Rows taken from a dataset
** Begin **

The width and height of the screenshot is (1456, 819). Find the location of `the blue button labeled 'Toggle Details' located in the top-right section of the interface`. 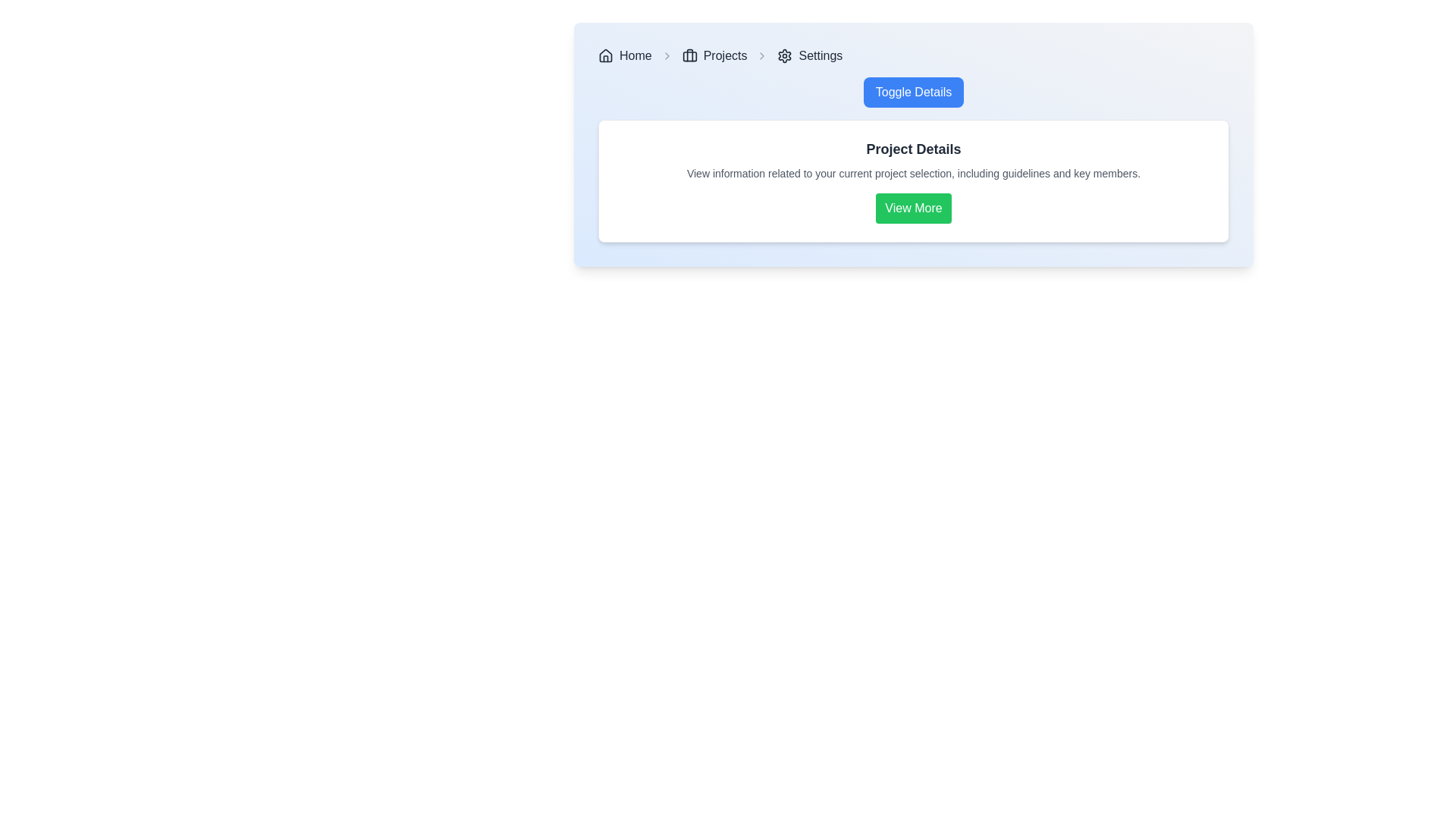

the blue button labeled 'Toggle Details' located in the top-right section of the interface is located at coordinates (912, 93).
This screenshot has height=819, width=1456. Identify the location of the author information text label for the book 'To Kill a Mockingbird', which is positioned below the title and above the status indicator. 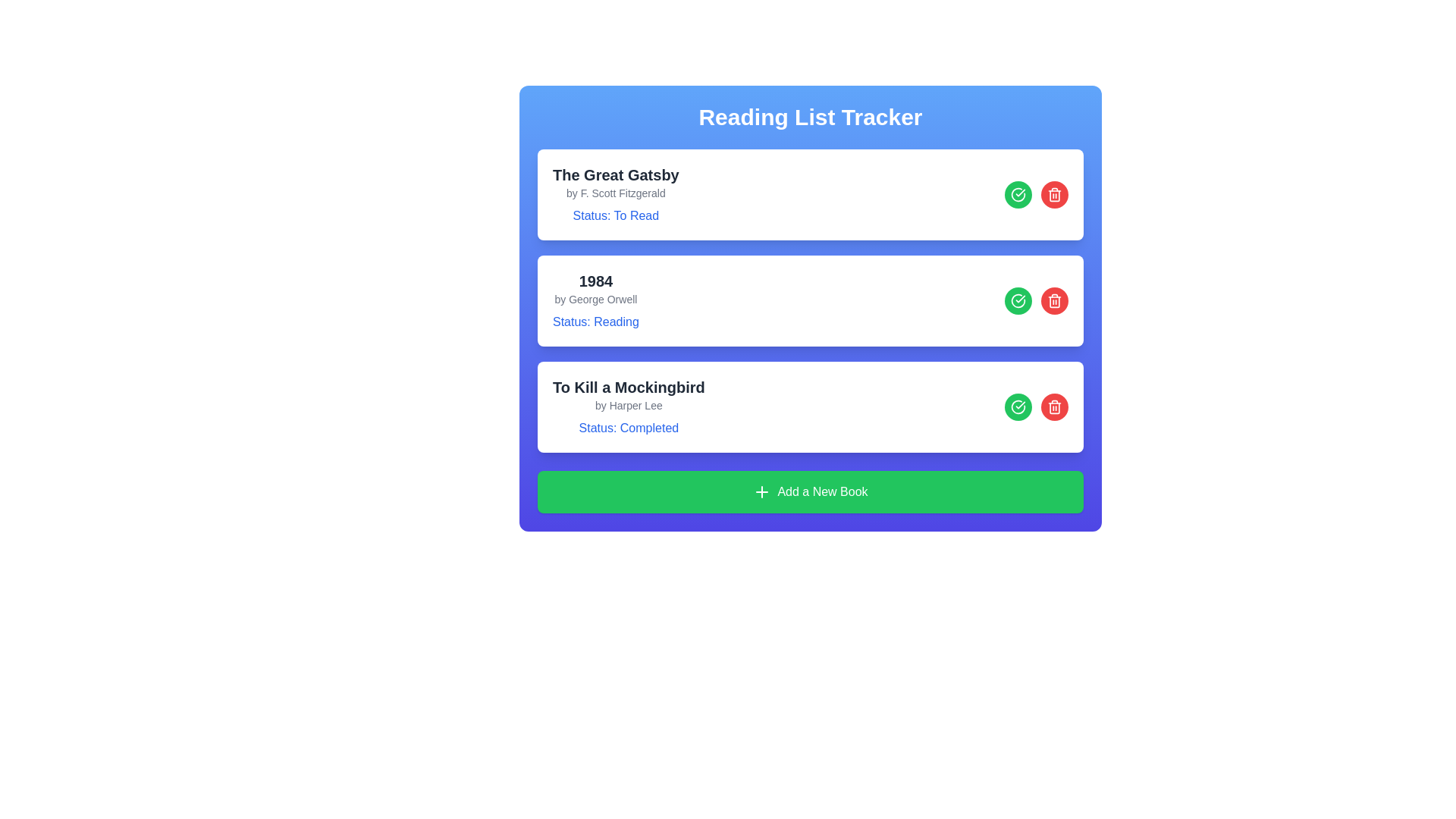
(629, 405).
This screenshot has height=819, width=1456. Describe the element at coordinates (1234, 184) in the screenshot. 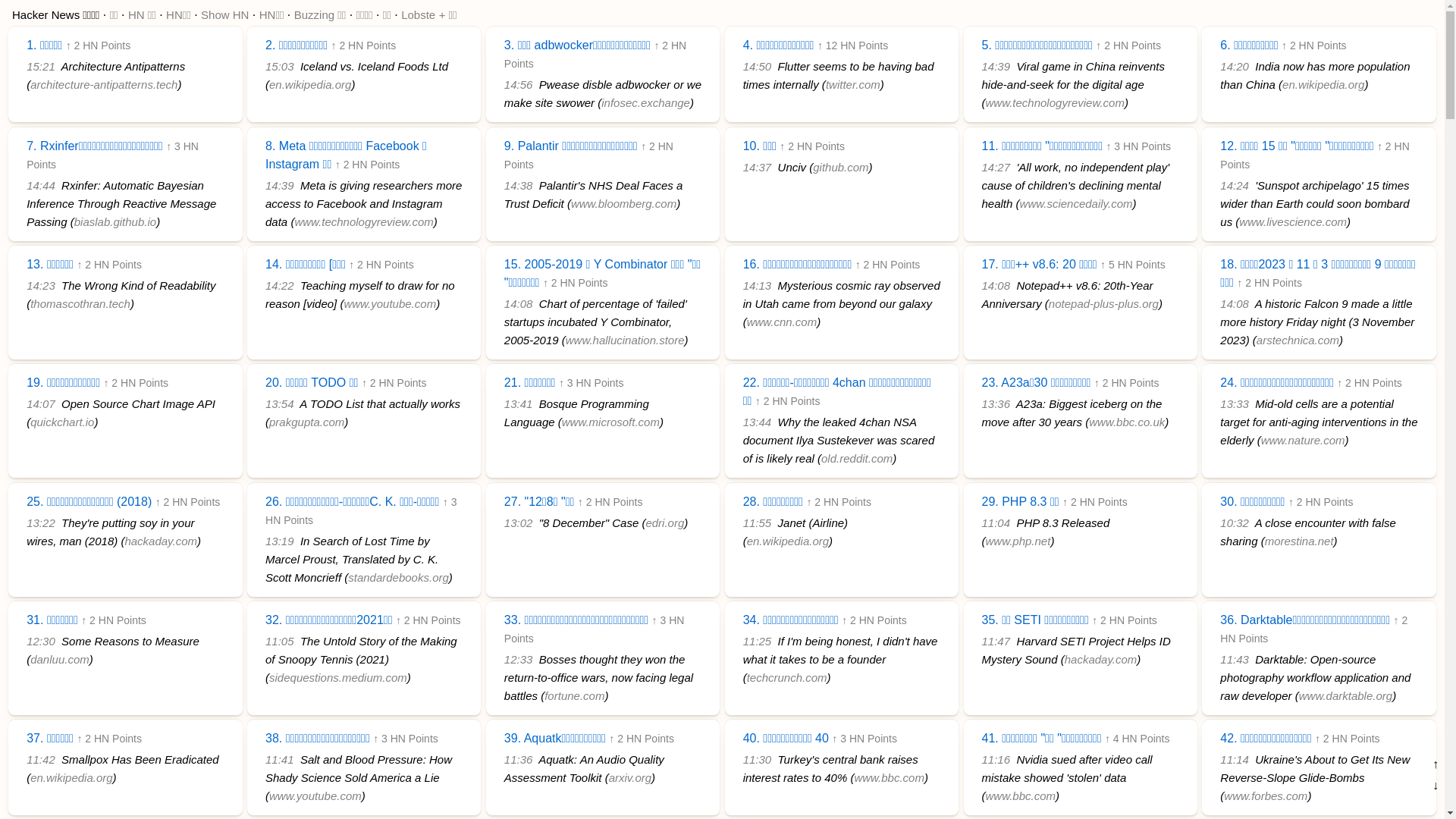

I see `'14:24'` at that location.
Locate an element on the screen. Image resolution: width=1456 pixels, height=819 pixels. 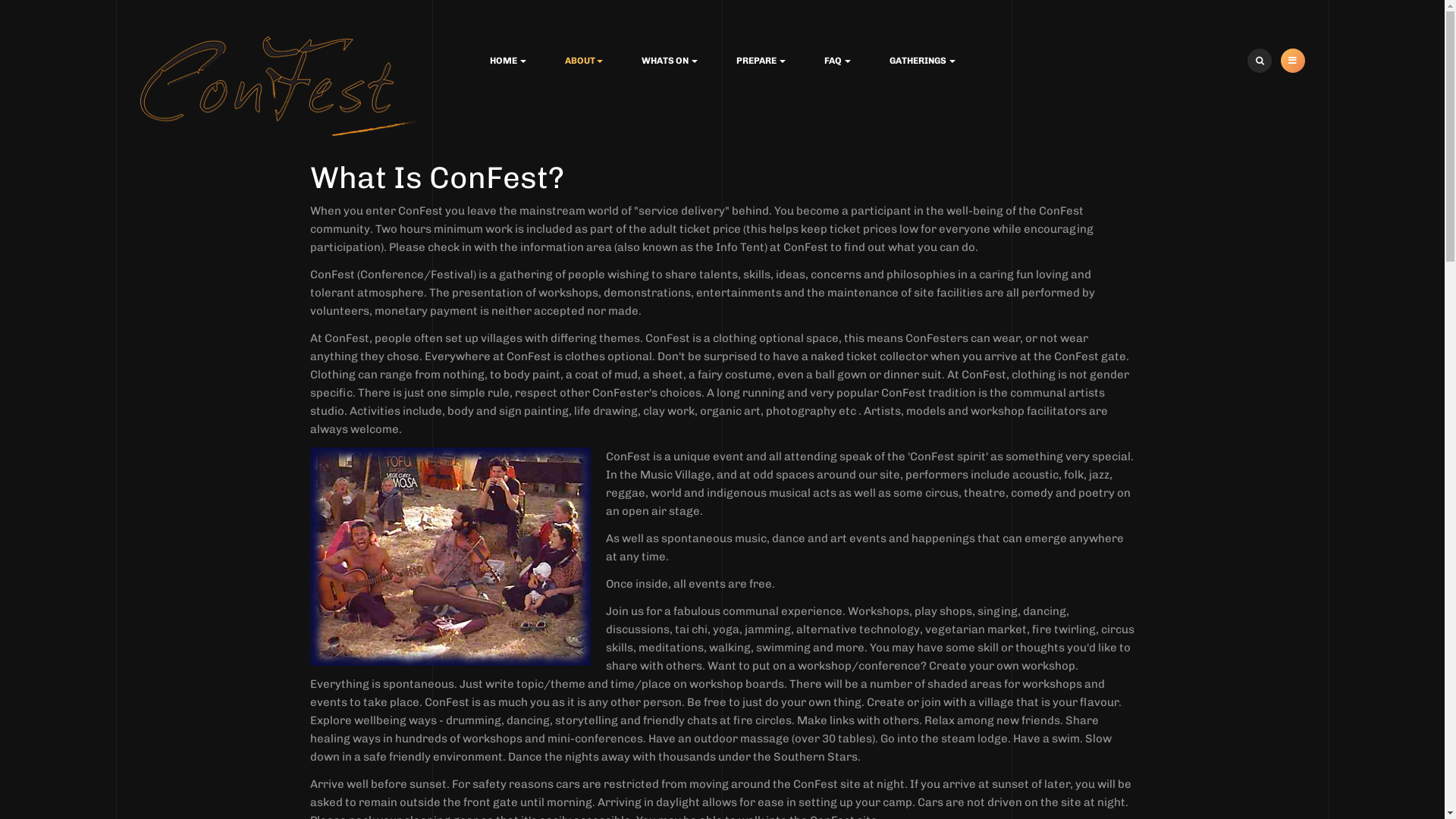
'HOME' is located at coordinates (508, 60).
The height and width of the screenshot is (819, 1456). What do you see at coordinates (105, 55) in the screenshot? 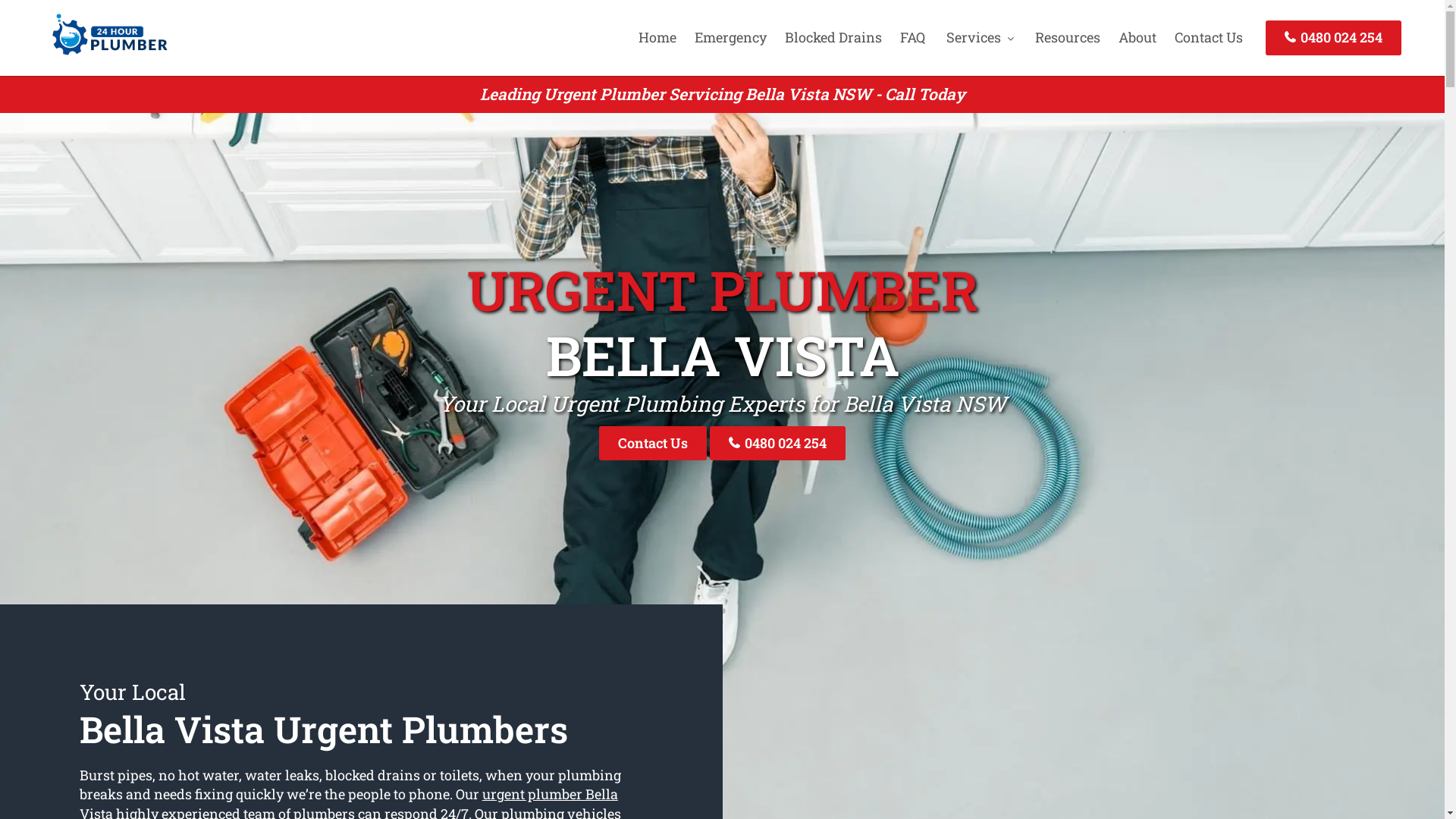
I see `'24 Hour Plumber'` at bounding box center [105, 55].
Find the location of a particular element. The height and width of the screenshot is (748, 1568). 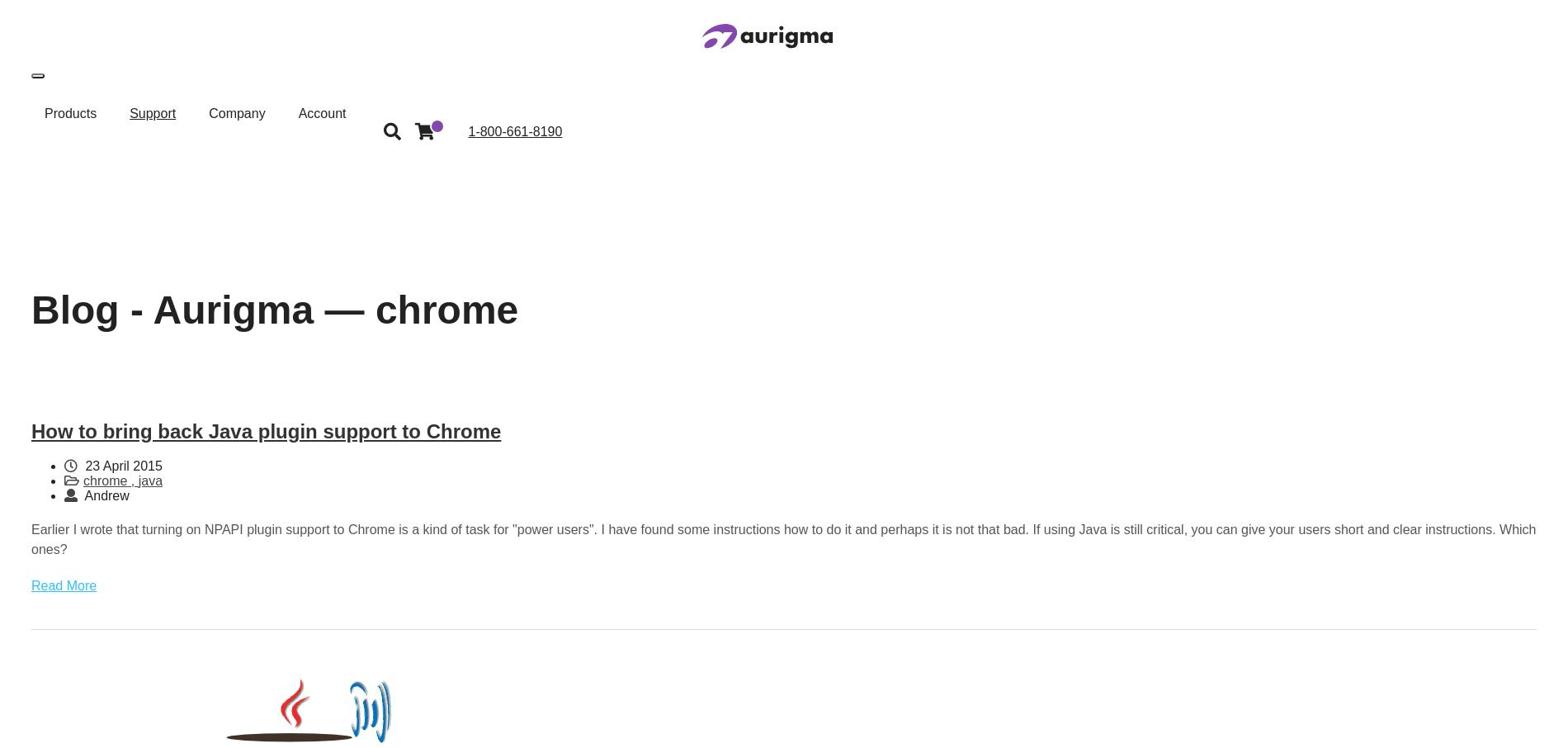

** End **

- Objective: Please convert the material above into a JSON list of strings with one string per line, skipping blank lines and leaving the pictures out.

- Output of the task:
[
  "The width and height of the screenshot is (1456, 819). Find the location of `the blue button labeled 'Toggle Details' located in the top-right section of the interface`. ",
  "the blue button labeled 'Toggle Details' located in the top-right section of the interface is located at coordinates (912, 93).",
  "This screenshot has height=819, width=1456. Identify the location of the author information text label for the book 'To Kill a Mockingbird', which is positioned below the title and above the status indicator. ",
  "(629, 405).",
  "This screenshot has height=819, width=1456. Describe the element at coordinates (1234, 184) in the screenshot. ",
  "I see `'14:24'` at that location.",
  "Locate an element on the screen. Image resolution: width=1456 pixels, height=819 pixels. ",
  "'HOME' is located at coordinates (508, 60).",
  "The height and width of the screenshot is (819, 1456). What do you see at coordinates (105, 55) in the screenshot? ",
  "I see `'24 Hour Plumber'` at bounding box center [105, 55].",
  "Find the location of a particular element. The height and width of the screenshot is (748, 1568). "
]